-- begin Exercise input --

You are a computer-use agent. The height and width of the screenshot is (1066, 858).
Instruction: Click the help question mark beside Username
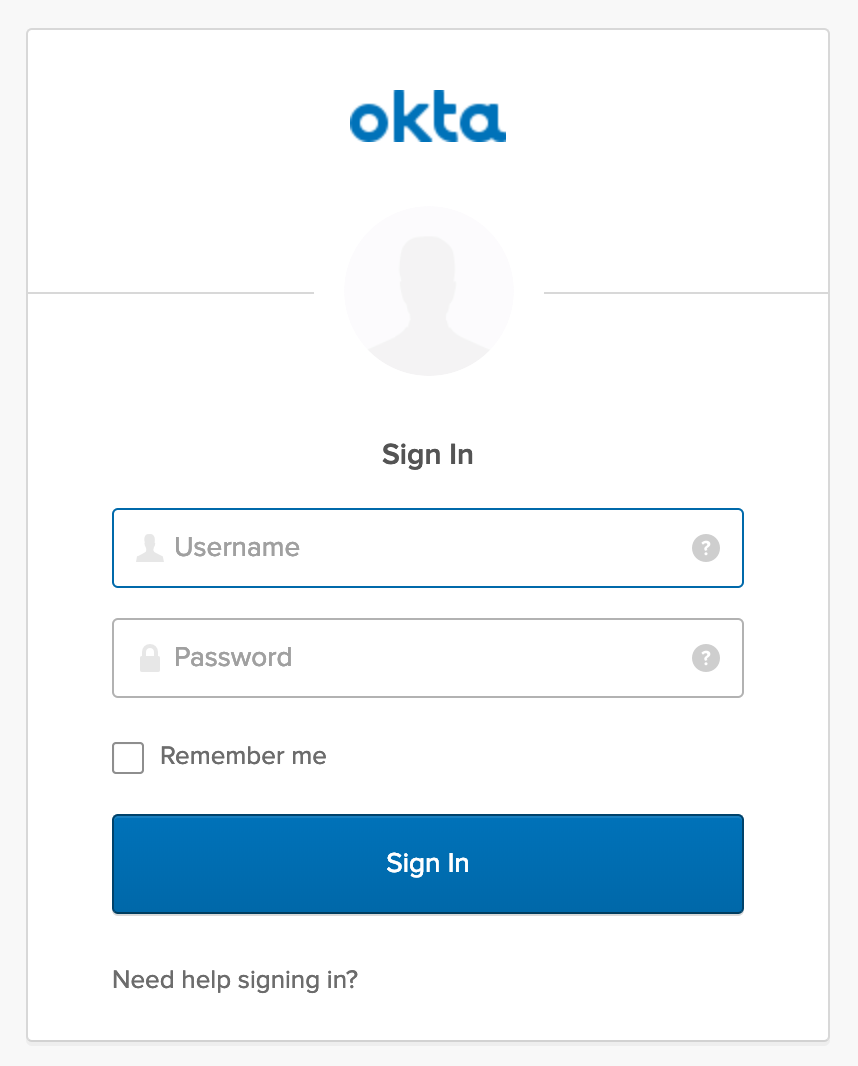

-- end Exercise input --
-- begin Exercise input --

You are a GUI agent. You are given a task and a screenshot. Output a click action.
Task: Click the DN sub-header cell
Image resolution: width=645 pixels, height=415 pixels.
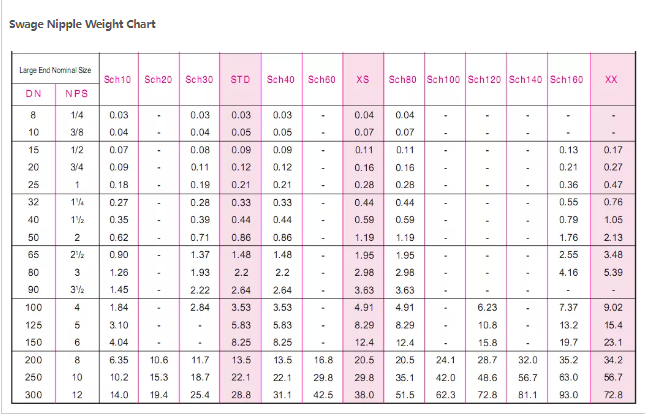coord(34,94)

-- end Exercise input --
-- begin Exercise input --

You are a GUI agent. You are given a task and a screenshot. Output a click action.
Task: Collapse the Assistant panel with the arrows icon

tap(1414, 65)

-- end Exercise input --

Exercise requirements >>
Rewrite the lines of the material above, starting at the line that contains "You are a computer-use" and ending at the line that contains "Instruction: Click the", as a JSON list of strings with one string per line and blank lines omitted.

Exercise output >>
[
  "You are a computer-use agent. The height and width of the screenshot is (1066, 858).",
  "Instruction: Click the help question mark beside Username"
]